What it is to be “Counterculture”
By TUSHAR DWIVEDI
Counterculture in modern culture has often been associated with the notion of subversion, making using a set of notably distinct values or beliefs to drive change in an existing system. The seemingly rebellious nature of counterculture appears embedded in the name itself; the use of counter gives the impression that there exists something that is being countered. This relationship has clear validity: one student the Indy spoke with expressed frustration with the pressure to adopt mainstream culture that “quite frankly is definitely not a one size fits all,” and in its current form, is “doing more harm than good to the youth in our generation and the ones beneath us.” So the question becomes: is counterculture just composed of elements that contrast those we think are corrupt or distasteful in mainstream culture? Equivalently, leveraging Aristotle, are mainstream culture and counterculture simply convex and concave on the same curve?

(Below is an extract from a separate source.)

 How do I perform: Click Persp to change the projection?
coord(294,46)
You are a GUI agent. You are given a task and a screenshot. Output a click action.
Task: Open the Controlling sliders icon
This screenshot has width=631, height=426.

The Counterculture Issue, for the Independent, is an opportunity to explore this question, examining instances of counterculture at Harvard as well as the motivations behind them. One particular case study of interest is the private tattoo: a sophomore in Adams House possessing a secret-to-all tattoo explained that “while yes, I like the fact that the tattoo moves from away from everyday blandness, that’s not why I got it.” When asked why, she responded: “because I think tattoos are themselves beautiful.” Similarly, when asked about drug use, a Quincy House Junior revealed that being different and rebelling are not at all motivating factors. Even from these small examples, it becomes clear that counterculture is more than just anti-mainstream; it is a set of beliefs, tastes, values, and aesthetics that are to be appreciated in their own right, rather than simply valued for being different. And in this manner, everyone can share in counterculture, without limit on in what form, size, or scope, and without judgement. We rediscover this every year with the Counterculture Issue and hope you enjoy our yearly foray.